How records are made

No, not birth record.
No, not criminal records.
Musical records. Those black spinny thingies that you play on a turntable. 45s. 33s. 78s.

Take a loot at how pile of plastic vynl shavings gets turned into beautiful music here

In case you're wondering why this is important, record sales are making a bit of a comeback. Up until the advent of MP3 players, buying music meant that you actually owned something - you had a physical record, then an 8-track, then a cassete, then a CD. But when you download a song, you're lucky if you're purchasing more then a few electrons to be written on your computers hard drive.

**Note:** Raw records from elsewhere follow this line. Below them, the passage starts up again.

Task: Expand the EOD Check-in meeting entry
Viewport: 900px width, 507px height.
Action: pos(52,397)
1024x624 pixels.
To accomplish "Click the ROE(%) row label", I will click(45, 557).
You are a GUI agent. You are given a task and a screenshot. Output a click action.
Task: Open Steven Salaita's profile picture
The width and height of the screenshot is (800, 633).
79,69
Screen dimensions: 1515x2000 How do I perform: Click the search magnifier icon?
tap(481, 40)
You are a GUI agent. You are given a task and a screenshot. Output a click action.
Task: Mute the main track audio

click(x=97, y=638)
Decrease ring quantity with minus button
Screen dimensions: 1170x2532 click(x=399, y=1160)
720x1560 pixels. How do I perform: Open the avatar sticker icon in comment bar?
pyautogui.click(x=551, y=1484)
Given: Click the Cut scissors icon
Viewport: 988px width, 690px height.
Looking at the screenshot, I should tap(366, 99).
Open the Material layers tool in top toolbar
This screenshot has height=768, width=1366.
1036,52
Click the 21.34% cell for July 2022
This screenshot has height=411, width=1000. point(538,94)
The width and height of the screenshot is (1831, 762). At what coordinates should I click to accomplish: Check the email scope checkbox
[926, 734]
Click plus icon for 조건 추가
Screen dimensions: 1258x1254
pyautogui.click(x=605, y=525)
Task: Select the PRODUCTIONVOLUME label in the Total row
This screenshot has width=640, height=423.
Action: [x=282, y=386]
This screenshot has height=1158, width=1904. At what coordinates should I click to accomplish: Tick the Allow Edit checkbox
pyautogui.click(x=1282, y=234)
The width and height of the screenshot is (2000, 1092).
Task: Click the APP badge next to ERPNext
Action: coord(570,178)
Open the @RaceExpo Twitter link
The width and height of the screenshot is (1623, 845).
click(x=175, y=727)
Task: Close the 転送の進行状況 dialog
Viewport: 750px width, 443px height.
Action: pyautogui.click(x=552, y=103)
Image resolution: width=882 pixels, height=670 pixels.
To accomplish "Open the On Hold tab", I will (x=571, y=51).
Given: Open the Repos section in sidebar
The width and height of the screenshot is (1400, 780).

There's something about actually owning the PHYSICAL music - records aren't digital, they're the physical impression of the sound that they've recorded. Some people say they sound "better" then CDs or MP3s. I don't know weather or not I believe that (I've yet to actually get someone to help me do a blind test - I've got a turntable, a Boston album 33, CD, and MP3.)

One of the best reasons I can think of for a good comeback of records is the record sleeve. I mean, CD album covers are tiny - about 5 inches square. You can do the greatest album cover in the world, but its going to loose detail when printed that small. It's a whole other ballgame when your album art can be printed 12x12 (the size of a 33 1/3 RPM record.).